**TASK TO CARRY OUT**
Pick out every line of the records that contains the string "Select", matching case exactly, and copy those lines in full.

Dataset rows:
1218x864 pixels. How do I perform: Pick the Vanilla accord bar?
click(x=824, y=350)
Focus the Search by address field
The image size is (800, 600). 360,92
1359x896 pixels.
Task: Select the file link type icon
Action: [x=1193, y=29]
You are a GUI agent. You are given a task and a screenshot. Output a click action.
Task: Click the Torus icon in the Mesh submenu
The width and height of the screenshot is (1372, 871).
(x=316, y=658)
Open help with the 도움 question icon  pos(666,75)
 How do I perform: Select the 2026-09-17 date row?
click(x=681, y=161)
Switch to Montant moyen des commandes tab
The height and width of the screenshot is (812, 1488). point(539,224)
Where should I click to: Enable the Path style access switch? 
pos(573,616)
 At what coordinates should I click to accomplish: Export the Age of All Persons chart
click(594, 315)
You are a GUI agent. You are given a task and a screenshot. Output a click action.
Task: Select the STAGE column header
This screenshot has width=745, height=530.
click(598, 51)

**EXERCISE OUTPUT**
Task: Select the file link type icon
 How do I perform: Select the 2026-09-17 date row?
Task: Select the STAGE column header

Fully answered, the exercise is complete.